_TEXT PASSAGE:_

Sisters of man who killed parents say broken mental health services contributed to deaths

The sisters of a man who killed their elderly parents in a horror knife attack during a “psychotic episode” say they believe broken mental health services contributed to the deaths.

Sally and Lucie Andrews told a sentencing hearing for James Andrews (pictured), known as Duncan, that their parents – Bryan Andrews, 79, and Mary Andrews, 76 – may still be alive if their brother had been properly diagnosed and treated for his mental health problems.

Sally Andrews told Sheffield Crown Court how she and her family spent two years trying to get appropriate treatment for her brother, now 52, as his behaviour became increasingly irrational.

The court heard how this culminated on November 27, 2022 at Mr and Mrs Andrews’s detached home in Terrey Road, Totley, Sheffield, when their son killed them in what was described as frenzied attack during a “psychotic episode” using a German bayonet.

_WHAT IS REQUIRED:_
Continue the news report about the Sheffield sentencing hearing from the point where it stops.

_MATERIAL SHOWN:_
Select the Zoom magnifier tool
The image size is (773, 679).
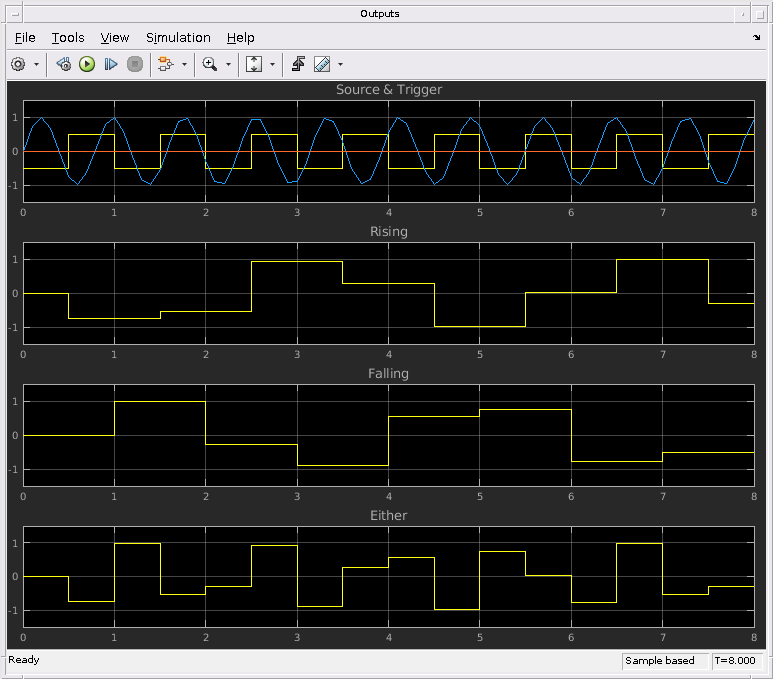209,64
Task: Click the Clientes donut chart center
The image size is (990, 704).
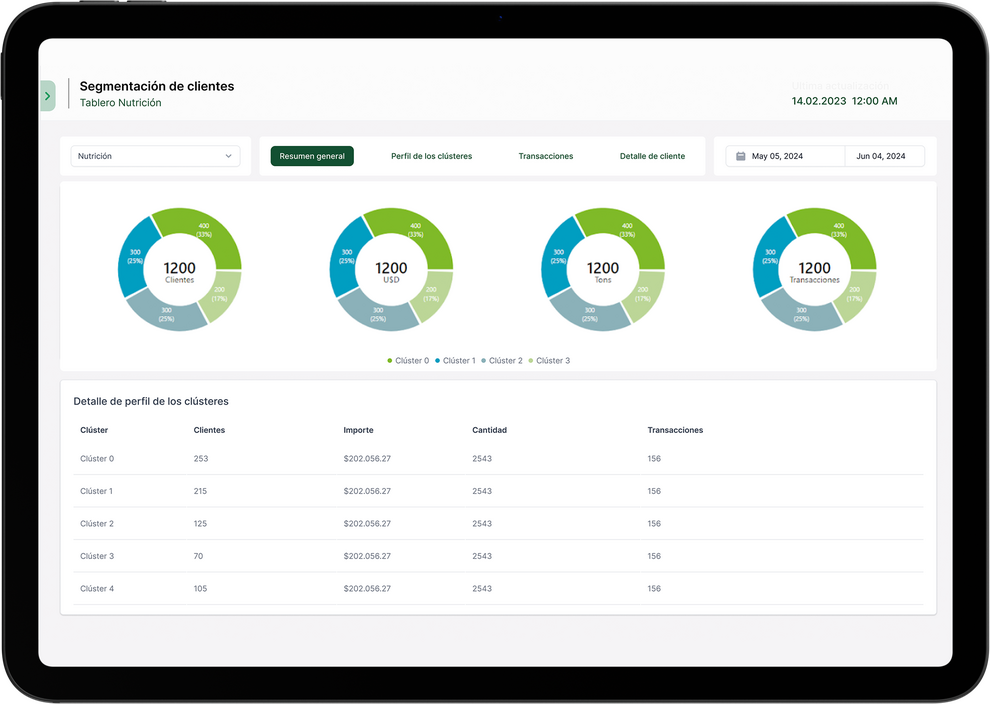Action: (180, 270)
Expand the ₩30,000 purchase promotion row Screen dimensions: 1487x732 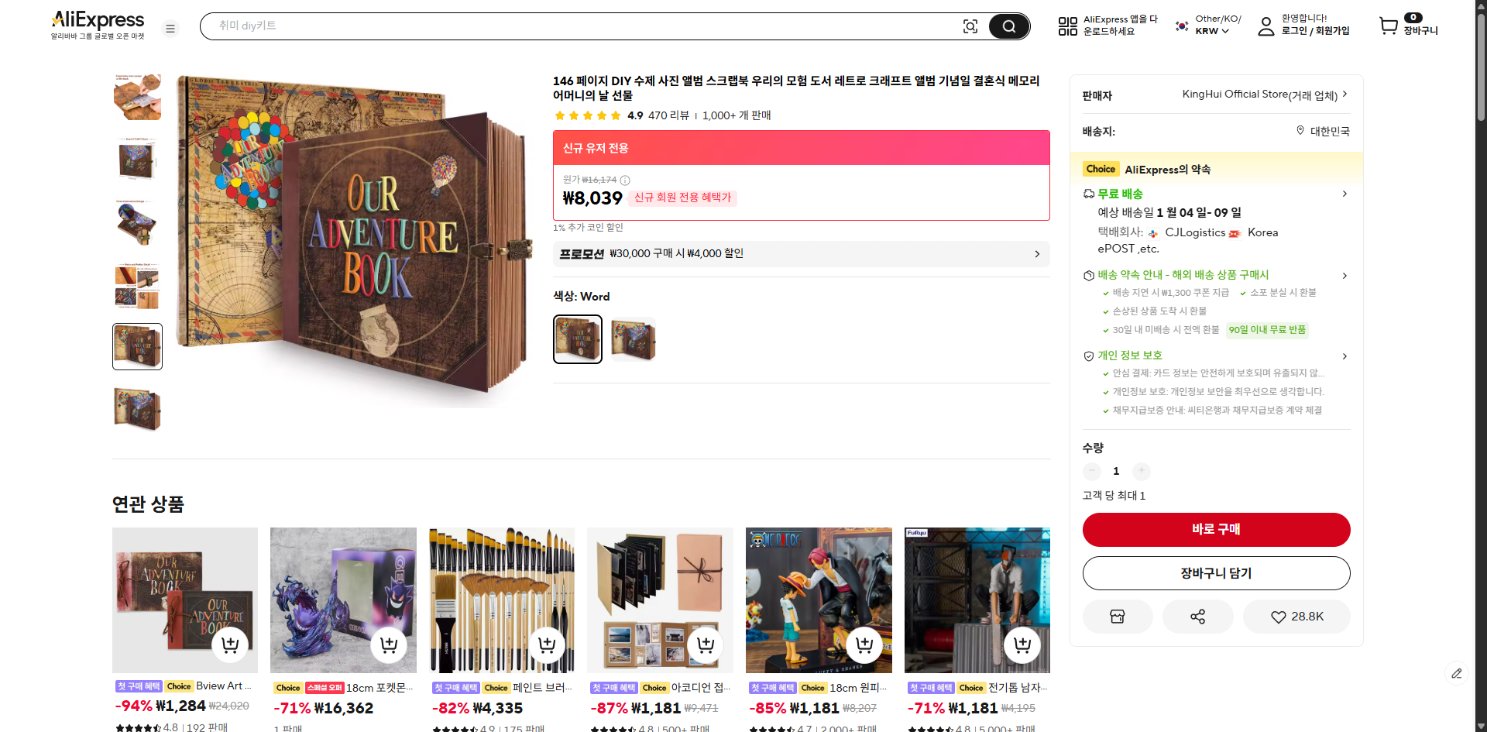[801, 254]
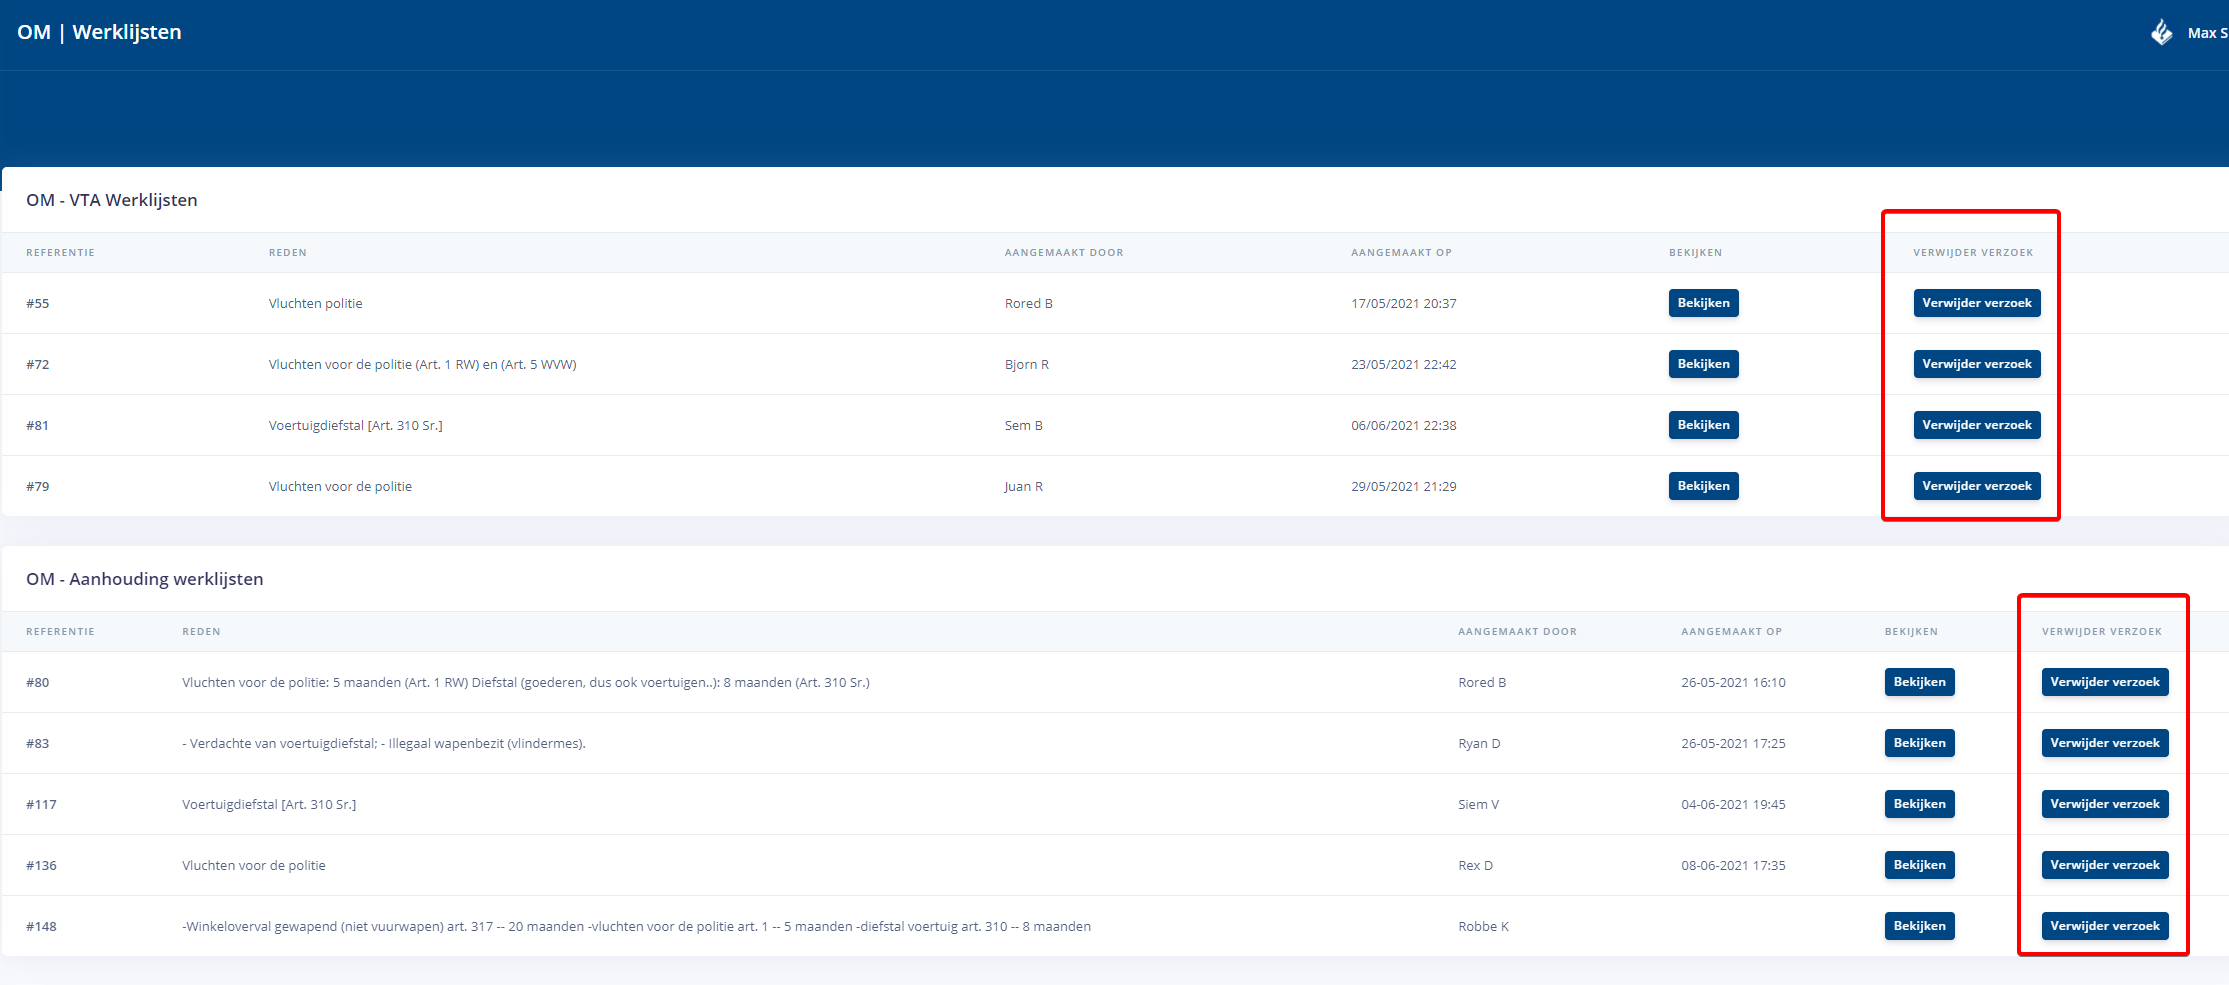Click Verwijder verzoek for request #79
The height and width of the screenshot is (985, 2229).
click(1976, 486)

_ANSWER BOX:_
The court heard how Mrs Andrews suffered 82 stabs wounds and her husband also had multiple injuries.

A judge was told that Andrews said to officers who arrested him using a Taser to restrain him: “I just killed my mum and dad.”

David Brooke KC, prosecuting, told the court that Andrews later said he had been hearing voices for months and that “God had made him do what he had done”.

Sally Andrews read a victim personal statement to the court, saying: “We weren’t made victims on November 27, we have been victims of a broken health and social service for at least two years, if not more.

“Medical letters my brother received outline some of the failures, stating he ‘fell in between services’, that he ‘remained on waiting lists’.

“Then there was the poor liaison with him, no regard for the family that were encouraged to support him and no return of calls.

“We believe this very much contributed to the outcome on that fateful day.”

Ms Andrews said: “Where were the mental health team or epilepsy liaison team?”

And she added: “In the absence of these professionals our family paid the ultimate price.

“My parents sacrificed their lives so he could get a diagnosis of a ‘serious mental illness’ – something we had been trying to get them to acknowledge for some time.”

Ms Andrews said “On the day our parents died we also lost our brother following an act that, we were told, he was unlikely to be in control of.

“An act that broke the trust we had in him and has rocked the foundations of the life I and many others have shared with him.”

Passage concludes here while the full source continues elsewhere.